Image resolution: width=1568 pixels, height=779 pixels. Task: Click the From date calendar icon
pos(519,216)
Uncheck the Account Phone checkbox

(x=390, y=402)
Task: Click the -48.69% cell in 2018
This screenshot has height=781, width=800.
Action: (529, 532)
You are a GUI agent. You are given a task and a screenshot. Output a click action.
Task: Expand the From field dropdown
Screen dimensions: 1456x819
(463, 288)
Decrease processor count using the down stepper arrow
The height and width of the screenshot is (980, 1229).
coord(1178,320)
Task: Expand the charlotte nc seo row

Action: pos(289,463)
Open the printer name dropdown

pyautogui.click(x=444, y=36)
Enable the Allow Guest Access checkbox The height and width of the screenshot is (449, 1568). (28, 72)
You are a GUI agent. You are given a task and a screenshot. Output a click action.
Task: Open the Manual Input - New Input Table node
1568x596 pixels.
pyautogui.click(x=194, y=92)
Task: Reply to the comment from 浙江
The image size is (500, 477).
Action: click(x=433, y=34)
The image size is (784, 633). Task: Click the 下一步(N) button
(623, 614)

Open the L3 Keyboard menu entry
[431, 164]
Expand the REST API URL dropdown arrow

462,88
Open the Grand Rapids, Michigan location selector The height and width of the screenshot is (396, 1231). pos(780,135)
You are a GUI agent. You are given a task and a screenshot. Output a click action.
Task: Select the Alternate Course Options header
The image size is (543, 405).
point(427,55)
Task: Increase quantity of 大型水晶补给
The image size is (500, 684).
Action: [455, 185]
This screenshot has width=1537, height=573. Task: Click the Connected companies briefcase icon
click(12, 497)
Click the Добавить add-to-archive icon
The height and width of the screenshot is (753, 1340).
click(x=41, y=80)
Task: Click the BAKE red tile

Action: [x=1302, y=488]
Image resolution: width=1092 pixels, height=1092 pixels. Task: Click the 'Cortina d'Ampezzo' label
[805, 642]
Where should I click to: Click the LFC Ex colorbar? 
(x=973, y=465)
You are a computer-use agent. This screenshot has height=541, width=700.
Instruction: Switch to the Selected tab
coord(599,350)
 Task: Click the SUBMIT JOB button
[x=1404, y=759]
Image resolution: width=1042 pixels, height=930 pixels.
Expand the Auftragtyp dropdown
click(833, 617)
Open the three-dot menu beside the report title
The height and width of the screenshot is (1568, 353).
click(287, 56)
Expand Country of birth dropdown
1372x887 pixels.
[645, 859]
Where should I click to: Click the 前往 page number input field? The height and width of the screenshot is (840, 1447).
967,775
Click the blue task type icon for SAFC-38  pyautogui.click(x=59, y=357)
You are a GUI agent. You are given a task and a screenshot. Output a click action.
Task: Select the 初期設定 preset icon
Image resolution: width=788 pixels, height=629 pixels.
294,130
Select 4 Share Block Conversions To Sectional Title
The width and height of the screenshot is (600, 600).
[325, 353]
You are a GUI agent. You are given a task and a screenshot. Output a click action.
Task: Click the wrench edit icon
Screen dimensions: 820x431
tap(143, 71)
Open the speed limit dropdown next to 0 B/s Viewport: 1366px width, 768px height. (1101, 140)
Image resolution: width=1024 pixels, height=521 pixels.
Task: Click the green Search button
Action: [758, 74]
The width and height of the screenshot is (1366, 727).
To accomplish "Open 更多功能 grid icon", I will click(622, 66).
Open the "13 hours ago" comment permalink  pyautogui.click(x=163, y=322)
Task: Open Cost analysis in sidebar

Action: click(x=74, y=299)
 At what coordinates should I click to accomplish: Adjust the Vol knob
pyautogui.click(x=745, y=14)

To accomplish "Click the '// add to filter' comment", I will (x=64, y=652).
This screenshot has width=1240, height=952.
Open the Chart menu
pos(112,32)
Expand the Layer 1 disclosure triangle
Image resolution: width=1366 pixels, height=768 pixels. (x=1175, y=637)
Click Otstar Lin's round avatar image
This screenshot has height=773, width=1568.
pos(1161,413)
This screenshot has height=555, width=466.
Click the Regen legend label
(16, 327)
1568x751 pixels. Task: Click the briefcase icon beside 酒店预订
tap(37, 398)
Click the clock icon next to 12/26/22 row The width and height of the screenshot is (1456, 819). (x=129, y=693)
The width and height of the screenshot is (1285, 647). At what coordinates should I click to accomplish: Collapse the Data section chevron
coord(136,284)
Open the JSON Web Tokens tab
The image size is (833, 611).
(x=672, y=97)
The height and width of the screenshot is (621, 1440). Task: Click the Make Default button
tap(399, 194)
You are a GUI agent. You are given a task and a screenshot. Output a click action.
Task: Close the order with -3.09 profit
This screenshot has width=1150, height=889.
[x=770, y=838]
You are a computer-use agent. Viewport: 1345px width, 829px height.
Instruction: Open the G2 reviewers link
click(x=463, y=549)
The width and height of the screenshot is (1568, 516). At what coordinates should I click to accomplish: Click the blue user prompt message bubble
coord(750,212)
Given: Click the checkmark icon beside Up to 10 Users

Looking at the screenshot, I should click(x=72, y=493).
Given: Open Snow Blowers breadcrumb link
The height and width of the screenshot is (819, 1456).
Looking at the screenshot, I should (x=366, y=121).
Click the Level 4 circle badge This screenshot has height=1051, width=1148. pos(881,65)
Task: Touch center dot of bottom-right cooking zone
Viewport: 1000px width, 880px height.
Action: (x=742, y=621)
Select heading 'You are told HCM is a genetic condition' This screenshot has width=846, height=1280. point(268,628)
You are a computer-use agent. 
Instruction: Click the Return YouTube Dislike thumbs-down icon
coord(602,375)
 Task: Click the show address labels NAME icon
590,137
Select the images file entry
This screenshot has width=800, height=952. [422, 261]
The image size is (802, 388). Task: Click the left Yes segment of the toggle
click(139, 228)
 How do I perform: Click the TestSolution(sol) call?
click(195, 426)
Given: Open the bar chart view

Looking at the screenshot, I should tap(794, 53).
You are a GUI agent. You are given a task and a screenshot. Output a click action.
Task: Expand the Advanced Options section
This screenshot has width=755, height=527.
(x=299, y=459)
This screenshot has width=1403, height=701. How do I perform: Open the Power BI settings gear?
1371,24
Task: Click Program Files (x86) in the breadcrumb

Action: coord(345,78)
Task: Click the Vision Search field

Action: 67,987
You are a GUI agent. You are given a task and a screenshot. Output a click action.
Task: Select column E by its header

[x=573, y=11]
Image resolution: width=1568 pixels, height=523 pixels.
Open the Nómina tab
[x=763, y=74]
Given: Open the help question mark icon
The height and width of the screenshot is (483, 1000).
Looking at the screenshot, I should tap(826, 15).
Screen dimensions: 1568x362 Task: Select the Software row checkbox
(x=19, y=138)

Task statement: If a line of the listing contains the string "Options", count it; then report the total alone.

Worked solution: 2